Miss Gwilt's eyes turned full on him again, and Miss Gwilt's heart abandoned itself innocently to an outburst of enthusiasm. "How I admire your earnestness!" she said. "How I like your anxiety for your friend! Oh, if women could only form such friendships! Oh you happy, happy men!" Her voice faltered, and her convenient tea-cup absorbed her for the third time. "I would give all the little beauty I possess," she said, "if I could only find such a friend as Mr. Armadale has found in you. I never shall, Mr. Midwinter--I never shall. Let us go back to what we were talking about. I can only tell you how your friend is concerned in my misfortune by telling you something first about myself. I am like many other governesses; I am the victim of sad domestic circumstances. It may be weak of me, but I have a horror of alluding to them among strangers. My silence about my family and my friends exposes me to misinterpretation in my dependent position. Does it do me any harm, Mr. Midwinter, in your estimation?"

"God forbid!" said Midwinter, fervently. "There is no man living," he went on, thinking of his own family story, "who has better reason to understand and respect your silence than I have."

Miss Gwilt seized his hand impulsively. "Oh," she said, "I knew it, the first moment I saw you! I knew that you, too, had suffered; that you, too, had sorrows which you kept sacred! Strange, strange sympathy! I believe in mesmerism--do you?" She suddenly recollected herself, and shuddered. "Oh, what have I done? What must you think of me?" she exclaimed, as he yielded to the magnetic fascination of her touch, and, forgetting everything but the hand that lay warm in his own, bent over it and kissed it. "Spare me!" she said, faintly, as she felt the burning touch of his lips. "I am so friendless--I am so completely at your mercy!"

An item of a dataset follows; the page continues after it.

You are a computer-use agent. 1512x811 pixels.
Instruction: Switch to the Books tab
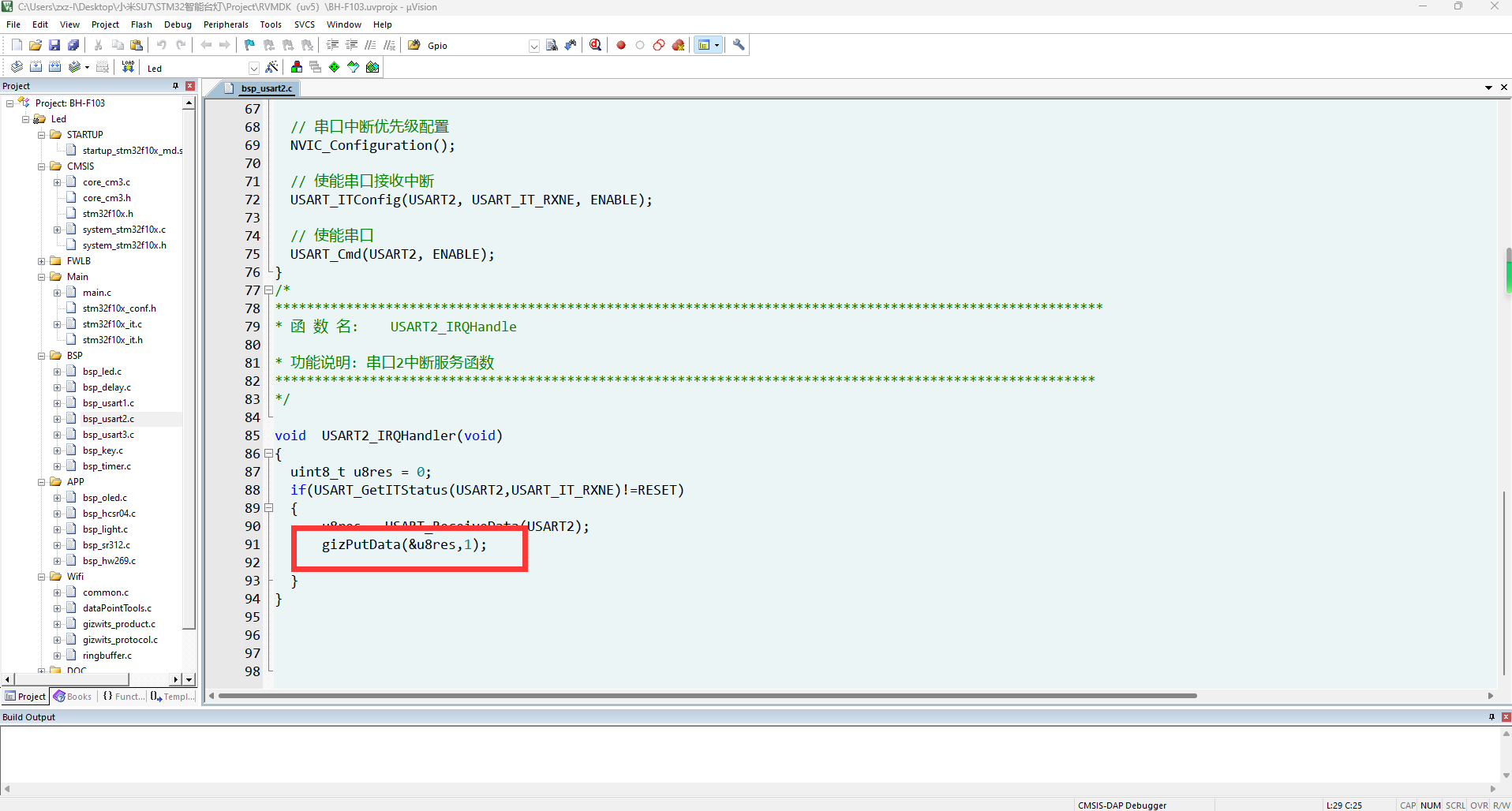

He turned away from her, and hid his face in his hands; he was trembling, and she saw it. She looked at him while his face was hidden from her; she looked at him with a furtive interest and surprise. "How that man loves me!" she thought. "I wonder whether there was a time when I might have loved him?"

The silence between them remained unbroken for some minutes. He had felt her appeal to his consideration as she had never expected or intended him to feel it--he shrank from looking at her or from speaking to her again.